We need to see the relationship between Michael’s forced eviction of Satan to the revelation of the mystery of iniquity as significantly concurrent with the time of the abomination. The revelation of the mystery of iniquity in the final Man of Sin means something much more than the recognition of his identity. This will be apparent well before he is revealed as the Man of Sin through a chronological order of events that lead up to the abomination (Dan 11:23-30). Though the Antichrist can be certainly identified by what is written of his pre-tribulational activities, this is not what is meant by the ‘revelation’ of the Man of Sin. Until the restrainer is removed, he is only ‘an’ antichrist, but his revelation as ‘the’ Man of Sin awaits a transitional miracle that happens in conjunction with Satan’s expulsion and the beginning of the tribulation (Rev 12:12-14).

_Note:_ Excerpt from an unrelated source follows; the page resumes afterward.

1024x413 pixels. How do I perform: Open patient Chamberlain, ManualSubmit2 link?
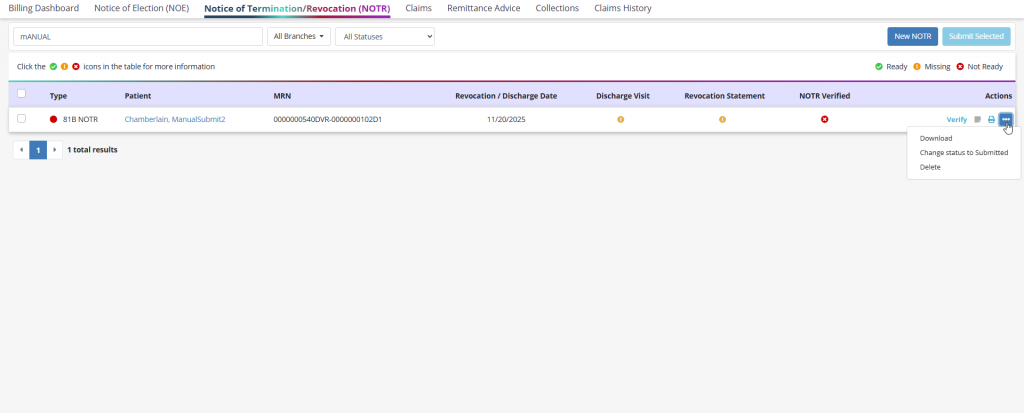point(174,119)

The revelation of the mystery of iniquity (2Thes 2:7-8) in the final Man of Sin has to do with the point at which Satan takes up a full and unlimited residence in the revived body of the beast that suffered the mortal wound (Rev 13:3, 12). The full incarnation of the Serpent’s seed happens in conjunction with the resurrection of the mortally wounded beast. This happens in conjunction with the time as the result of Michael’s expulsion of Satan. With the miracle of the healing of the mortal wound, the beast is described as ascending out the abyss (Rev 11:7; 17:8) to continue a short space (Rev 17:10). The ‘short space’ of the last beast is identical to the ‘short time’ of Satan’s wrath (Rev 12:12). It is 42 month career of the Antichrist (Dan 7:11, 21, 25; Rev 12:12-14; 13:5) that begins in the middle of Daniel’s 70th week with the abomination (compare Mt 24:15, 21; 2Thes 2:3-4; Dan 9:27; 11:31-36; 12:1, 11).
With the astonishing revivification of the mortally wounded beast, the world of unredeemed humanity is made to “wonder … when they behold the beast that was, and is not, and yet is” (Rev 17:8). This last beast, “who is of the seven,” appears to become the composite fullness of what all the former beasts revealed only in part (Rev 13:2), as the one “whose coming is after the working of Satan with ALL power and signs and lying wonders.” It will be the ultimate deception.

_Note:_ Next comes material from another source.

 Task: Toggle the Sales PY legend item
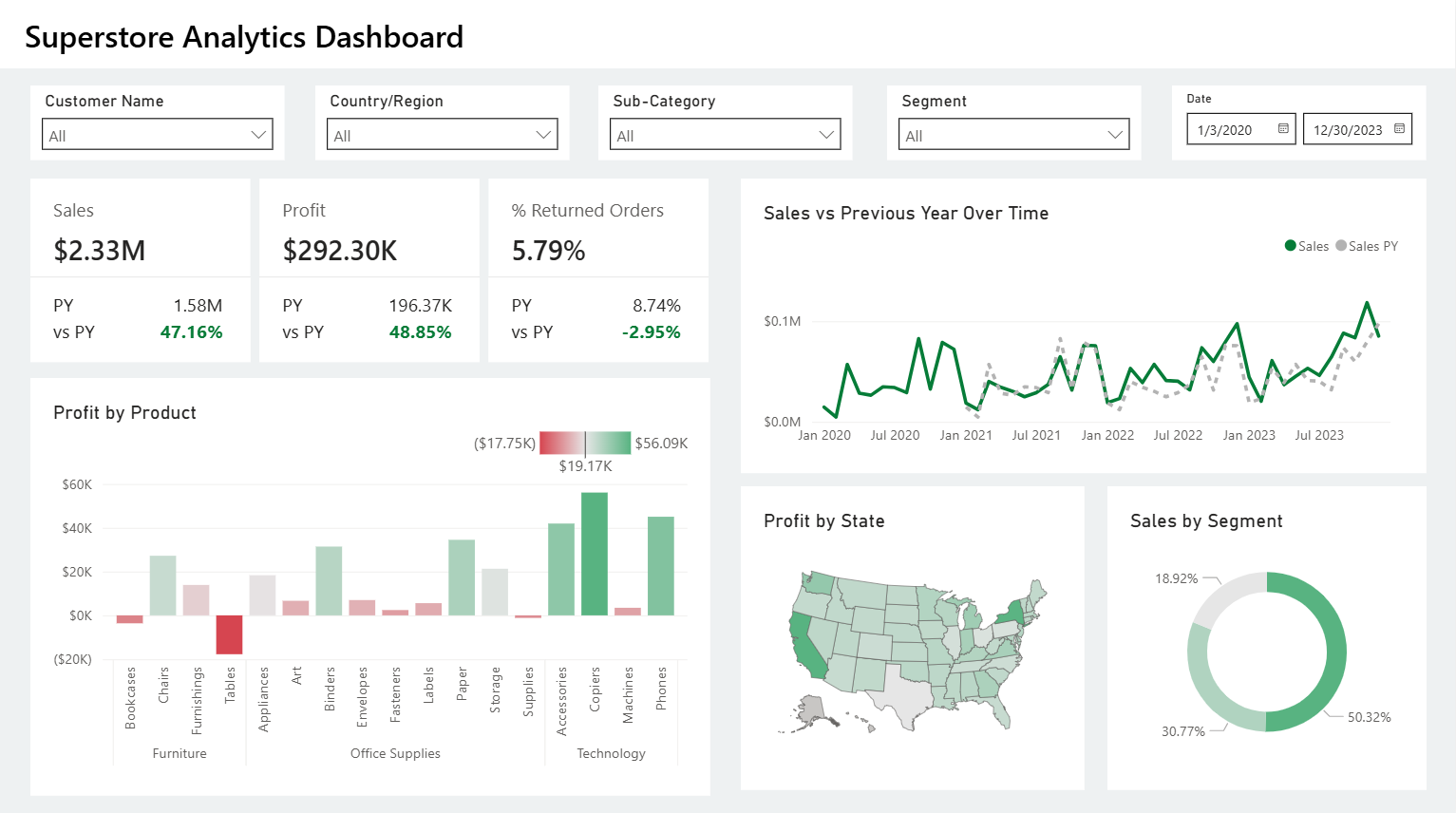(1368, 245)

If this mystery is fulfilled in a man (and not in the revival of the Roman empire as some commentators assume), then it follows that the beast returns from the abyss at precisely the same time that Satan is being cast down to earth by Michael. So the heavenly event of Satan’s eviction is answered by a demonic resurrection that sets in motion the events of the tribulation. In the hubris of presumed invincibility, the resuscitated Antichrist proceeds at once to the temple of God in Jerusalem to place the abomination that starts the tribulation.

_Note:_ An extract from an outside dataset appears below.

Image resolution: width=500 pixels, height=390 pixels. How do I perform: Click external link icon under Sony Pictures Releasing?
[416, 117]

Paradoxically, all of heaven rejoices with the removal of Satan, even though it means the beginning of the earth’s greatest time of woe (Mt 24:21; Rev 12:12). But for the remnant that have passed through a time of deepest travail in view of what is at hand, the prospect of suffering cannot hurt the oil and wine of their joy, as the casting down of the Accuser will mean that a barrier of hindrance has been removed that permits a mighty break through of corporate power and fullness not seen since Pentecost (Rev 12:10-11). When Jesus said that “some standing here shall not taste of death till they see the kingdom come with power” (Mk 9:1), it is evident that He was not speaking of the kingdom that comes at the end of the times of the gentiles, but his reference was to a revelatory kind of seeing, such as the power that was revealed at Pentecost. This is the kind of apocalyptic in-breaking that the church can expect on the eve of the tribulation.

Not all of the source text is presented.